Who’s fault is the ‘democratic deficit’?

image:  Buckingham Palace by Edwin Lee, EU flag overlay added by The Priori

author-100x100by Kestell Duxbury

So by the next issue, we will know if Britain will remain or will leave the European Union. How exciting! May’s edition focused mainly on the arguments surrounding the Brexit debate, so June will try and move past this. However, anyone in the UK who even thinks of turning on the news will have ‘THE EU DEBATE’ shoved violently down their throats until their retching on Euros, frog’s legs and bratwurst because, obviously, EVERYTHING is down to the EU.

One point on the EU, more so against this argument of the democratic deficit, is how bad we, UK citizens, as voters, are to blame. UKIP won the 2014 European Elections and gained 24 seats, with Labour coming second with 20 and the Conservatives in third with 19. These seats were chosen via a Proportional Representation system of election and by a sweeping turnout of 35.6% percent, just over a third of the eligible voting population. At best, the UK citizens turned out with 38.52% in 2004, insane levels of participation. We fall behind the EU average turnout of 42.61% in 2014, which at its highest was 61.99% in 1979.

Now, whilst I would be daft for saying a vote for UKIP is undemocratic, a UKIP MEP who only votes once in forty-odd votes in the European Parliament is hardly representing their constituents effectively. And, as I mentioned in The Priori’s podcast this month, UKIP are well within their rights to use the resources that the EU give them to campaign to leave the organisation. However, as citizens, as voters, we should not accept their exceptionally poor voting record This should be at any level of governance and for representatives from any party (covering my apparently UKIP-bashing rhetoric).

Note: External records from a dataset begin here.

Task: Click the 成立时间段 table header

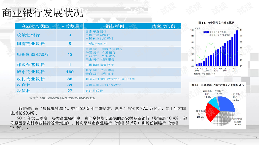Action: tap(163, 26)
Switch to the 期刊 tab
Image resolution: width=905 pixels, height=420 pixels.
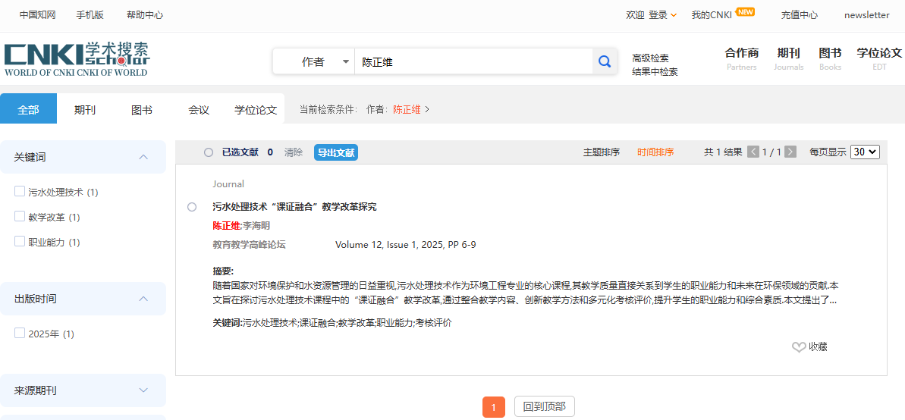85,110
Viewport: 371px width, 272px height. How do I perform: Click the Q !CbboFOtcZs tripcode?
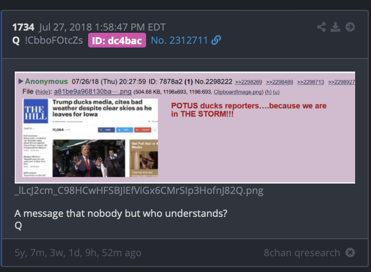pos(48,40)
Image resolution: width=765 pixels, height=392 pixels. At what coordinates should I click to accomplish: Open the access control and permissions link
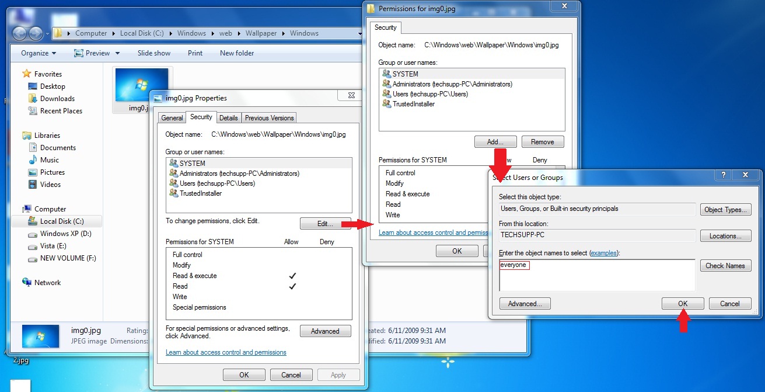(226, 352)
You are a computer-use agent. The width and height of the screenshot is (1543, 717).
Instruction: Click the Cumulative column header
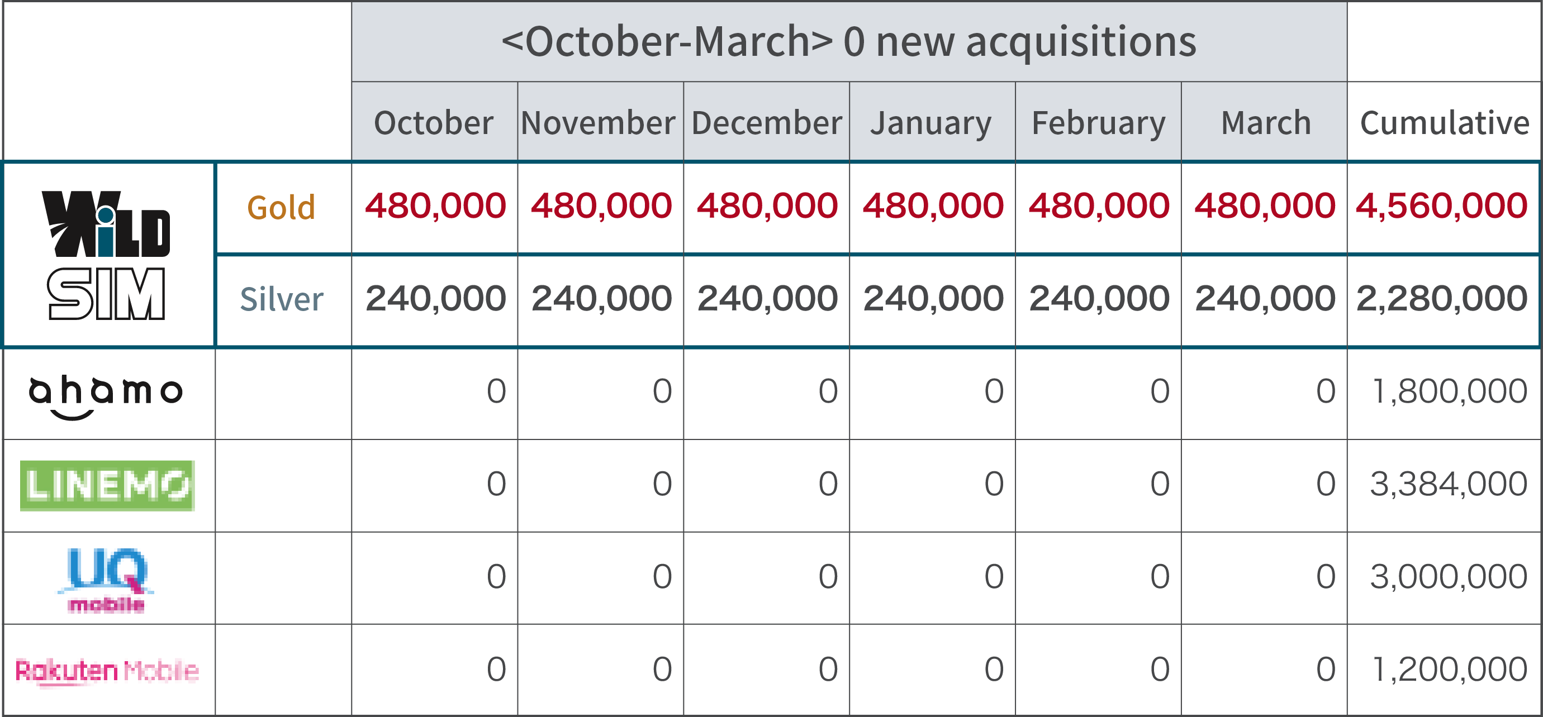(x=1445, y=123)
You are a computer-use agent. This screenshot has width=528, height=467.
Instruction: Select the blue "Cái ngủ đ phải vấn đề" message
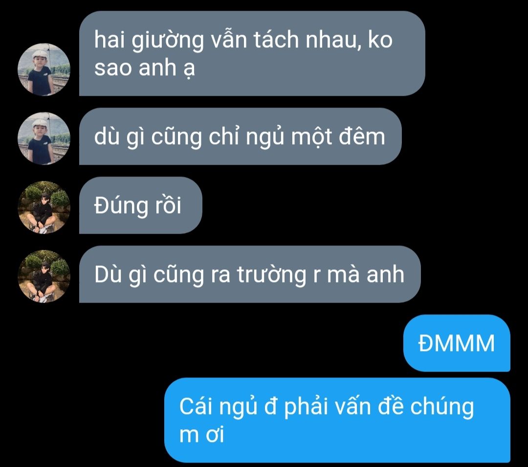tap(337, 420)
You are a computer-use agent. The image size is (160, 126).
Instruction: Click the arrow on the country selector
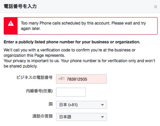point(102,105)
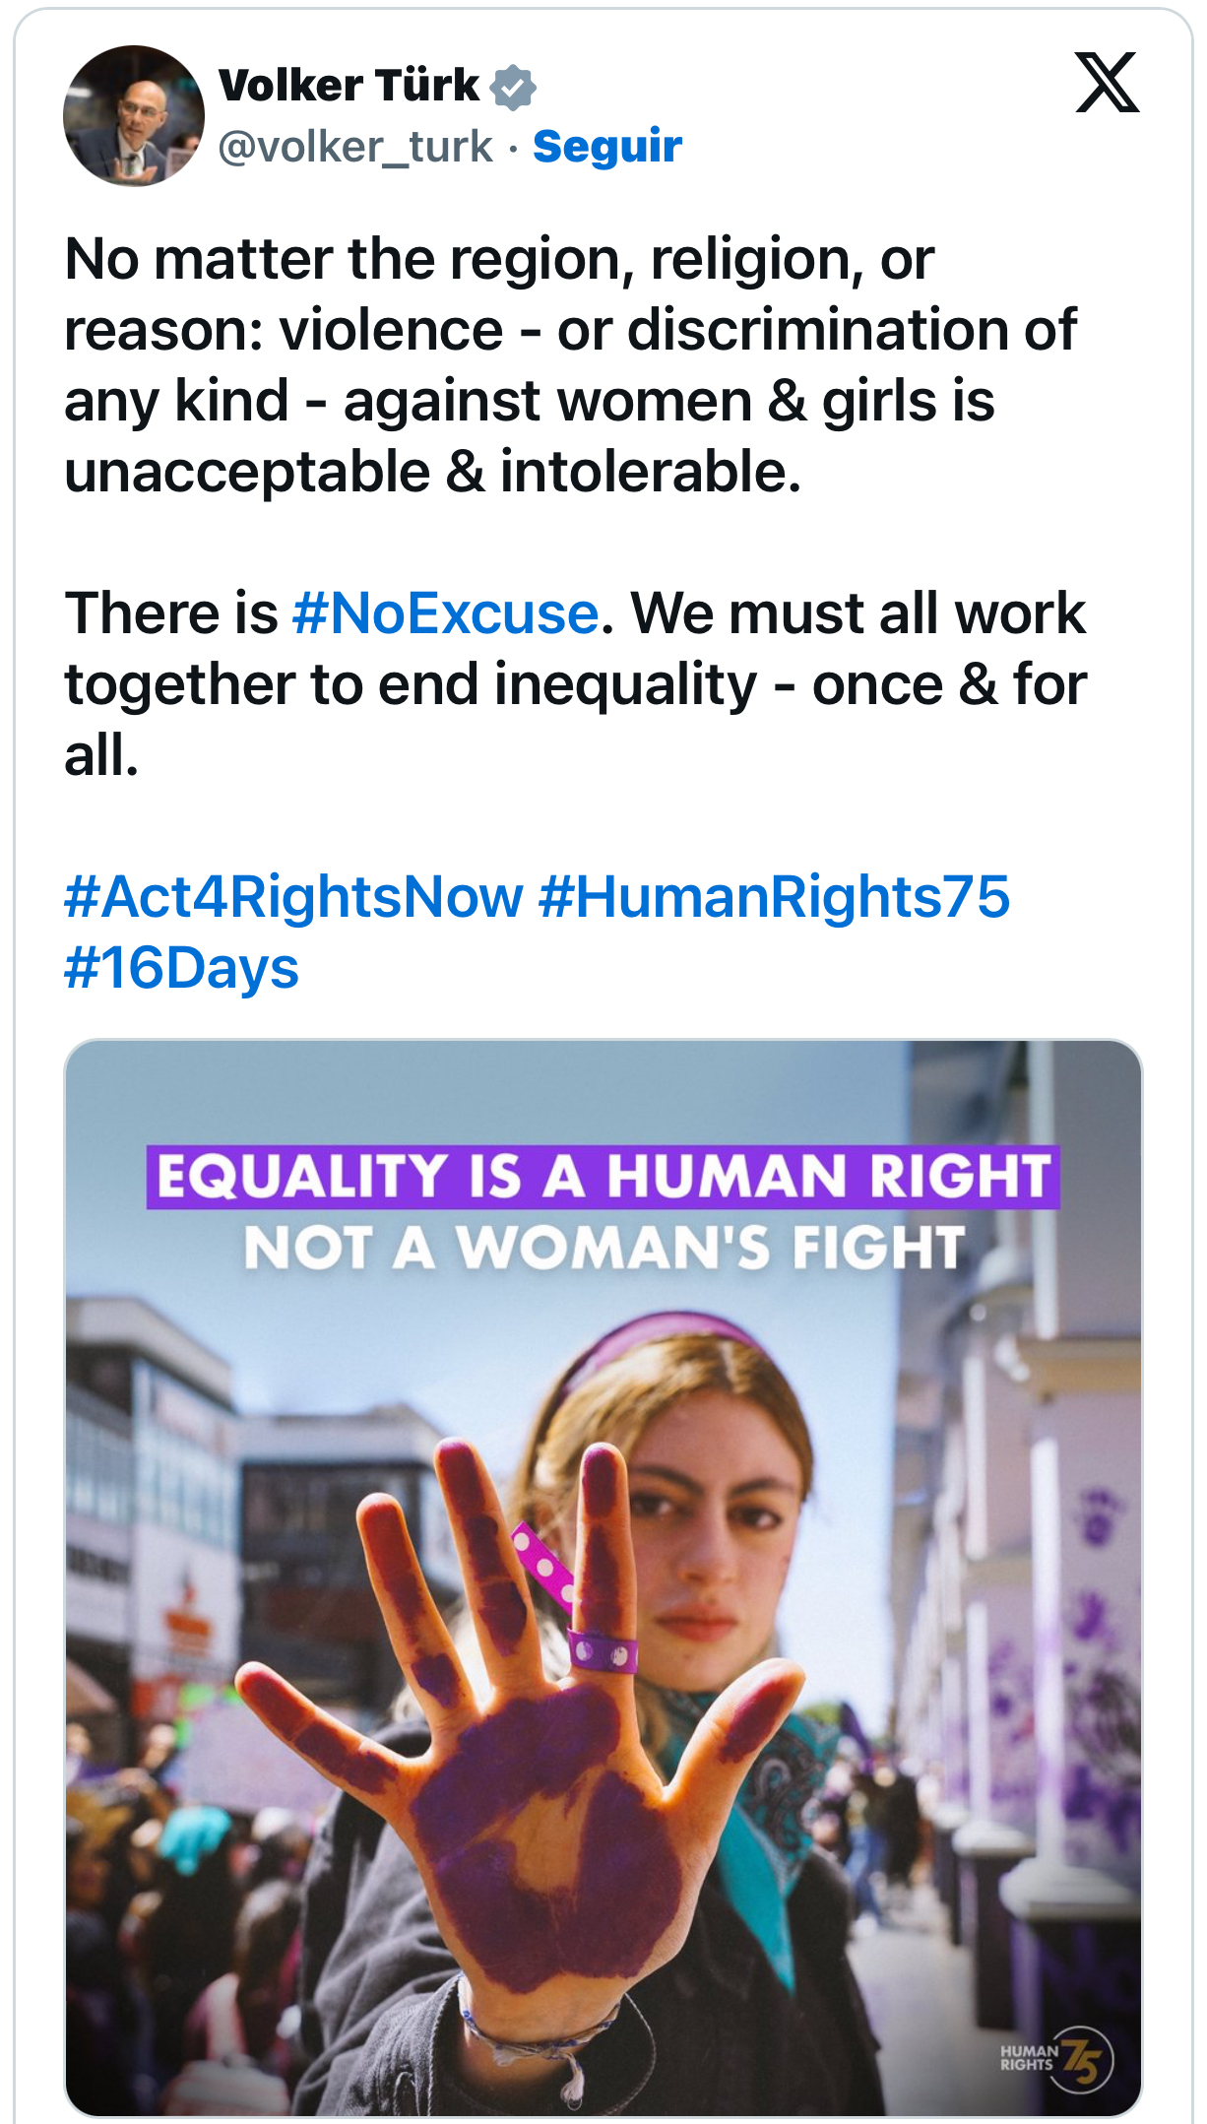Click the blue verified badge
The image size is (1207, 2124).
[513, 88]
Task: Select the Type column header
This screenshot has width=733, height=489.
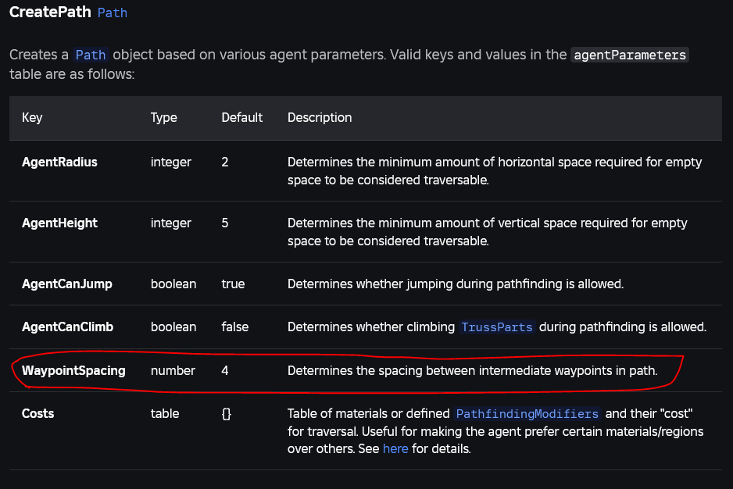Action: (x=164, y=118)
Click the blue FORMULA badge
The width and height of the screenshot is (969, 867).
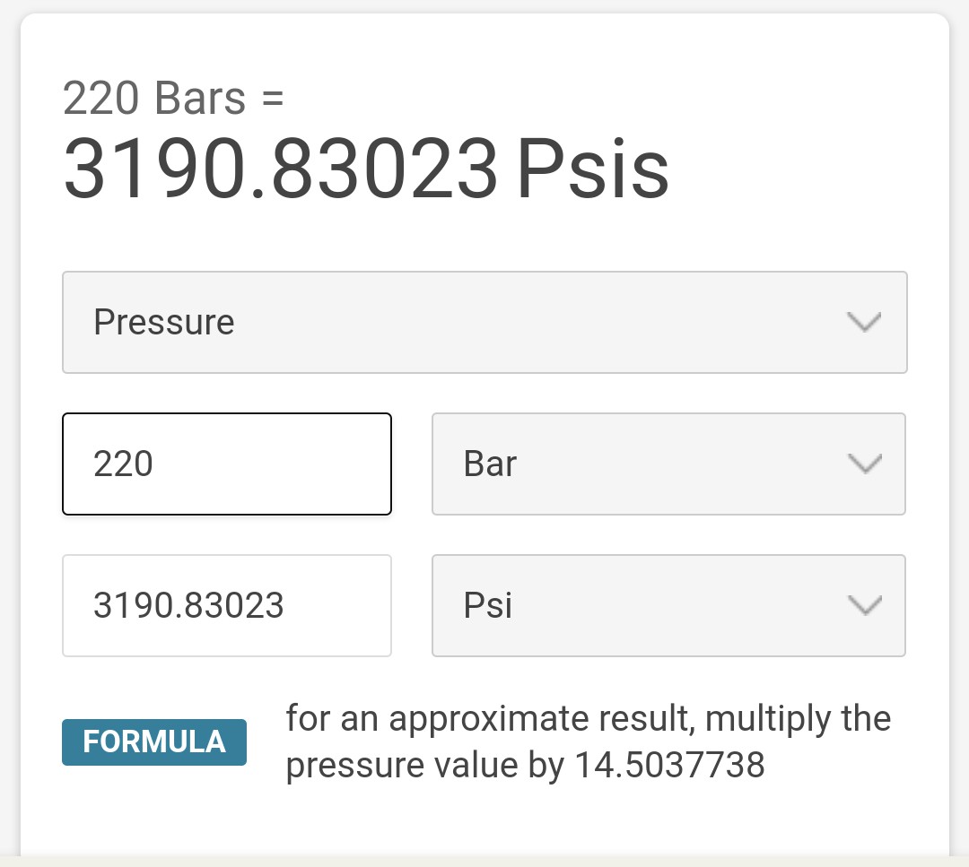click(x=154, y=742)
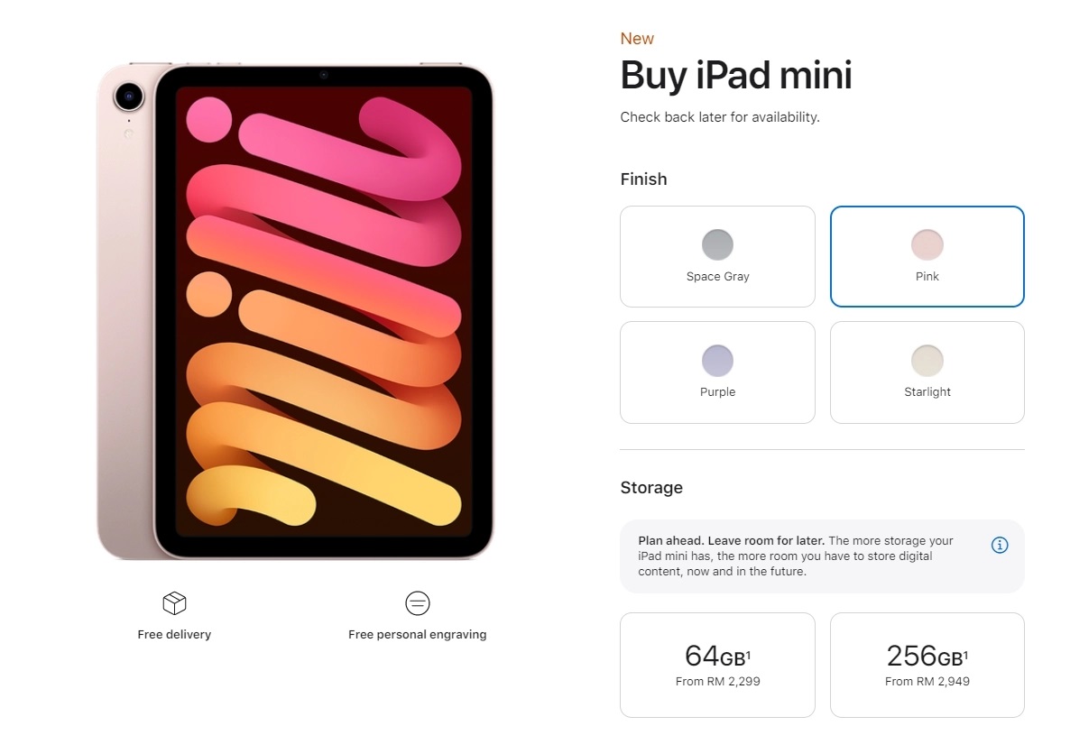Click the Free personal engraving label

pos(417,634)
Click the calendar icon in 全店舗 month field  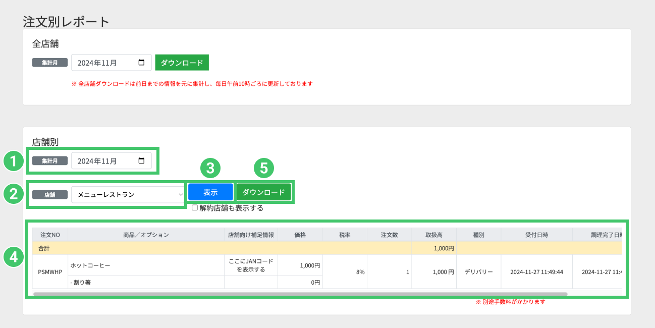pos(141,63)
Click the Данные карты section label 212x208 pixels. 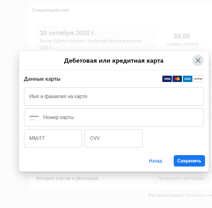point(42,79)
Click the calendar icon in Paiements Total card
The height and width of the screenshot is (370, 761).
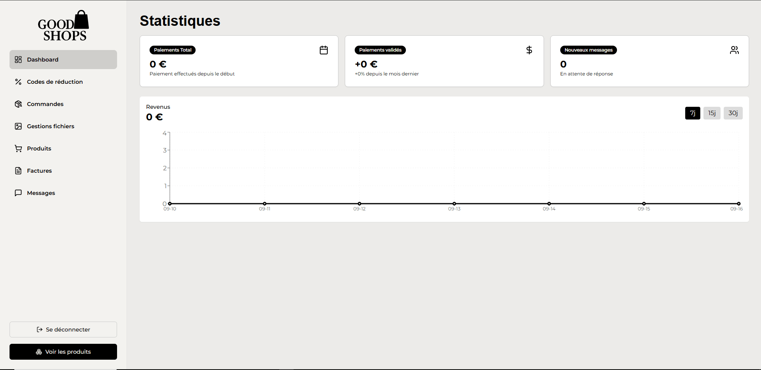pos(324,50)
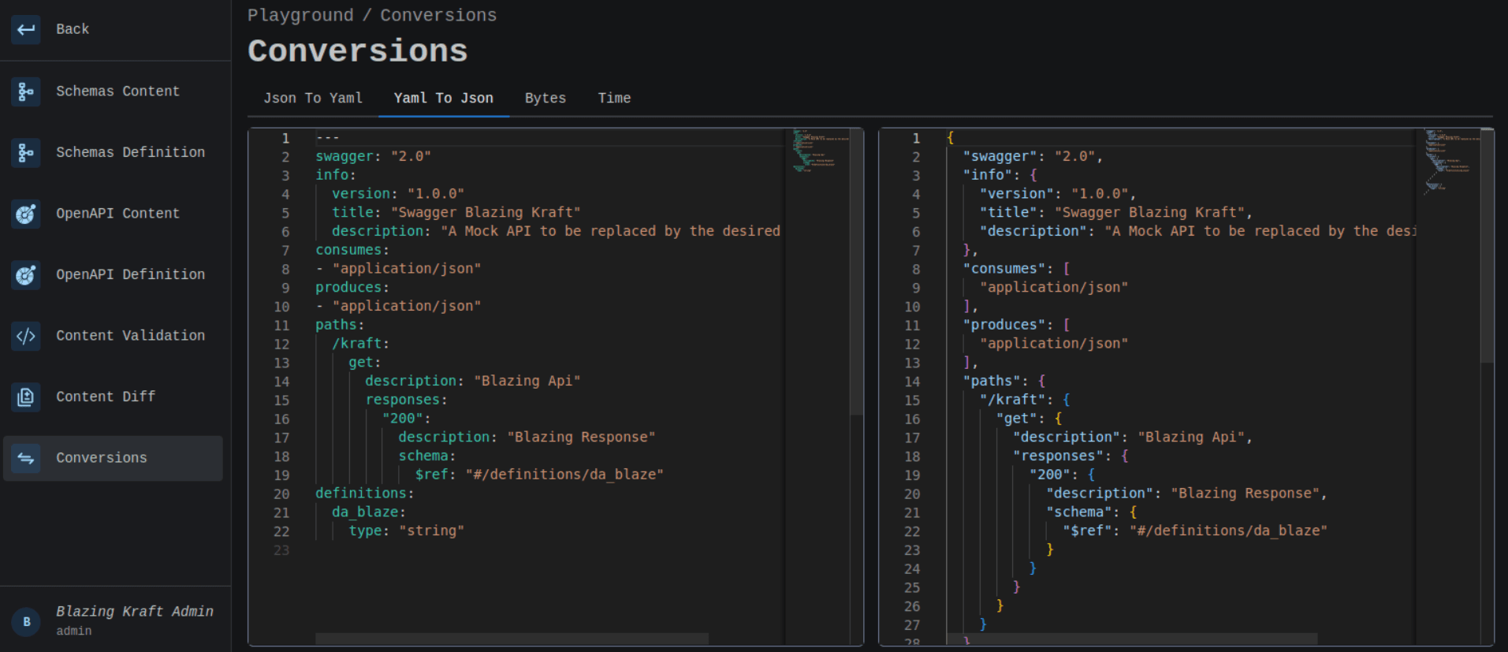Select the Conversions arrows icon

(26, 458)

And don’t think that I am just having a go at UKIP MEPs. The House of Lords is an example of our undemocratic institutions, our unelected second chamber full of life peers, bishops and Jeffrey Archer of all people. Admittedly, after 2015, the Lords have reviewed and thrown back some really oppressive legislation, such as their redefinition of child poverty. So it’s not all bad. But any democrat must see that our own democracy is far from perfect. If it was unelected, but representative, then maybe that would do, but when the British public are now more likely to have no religion than a religion, and our House of Lords is crammed of Bishops, then we have every right to criticise this outdated institution (see http://www.theguardian.com/commentisfree/2016/jan/20/no-religion-britons-atheism-christianity).

Not that our own electoral system is a perfect form of democracy either. The first past the post system favours a majority government within a two party system (see Duverger’s Law), and the British public are not voting for that any more. Ask the 3.8 million UKIP and 2.2 million Green voters who have to share one MP each.

But more so than any of these examples, and actually an amalgamation of the points above, any democrat concerned with representative democracy must look to overthrow the monarchy. The Queen, whilst actually a fantastic talisman for Britain over the years, represents the relation between Church and State, one that no longer exists.

An unelected Head of State and Head of the Church who, whilst at the moment does not use, has powers far beyond our elected parliament. This is a family unit that benefits heavily from the EU being land owners with working farms. But of course, the EU is undemocratic. I think before the ‘leavers’ criticise the EU and its democratic deficit, we must be more critical of our own democratic practises. The Commission, Council of Ministers, Parliament and Citizens Initiative are by no mean perfect models of democracy. Although the fact that our European Parliament elections use proportional representation, we still must be forever critical on ourselves. A third of eligible voters turning out is simply not good enough to deliver truly proportional results. Therefore, before criticising any institution, we must look inward, and realise why we simply don’t vote if we are forever being told how important these issues are.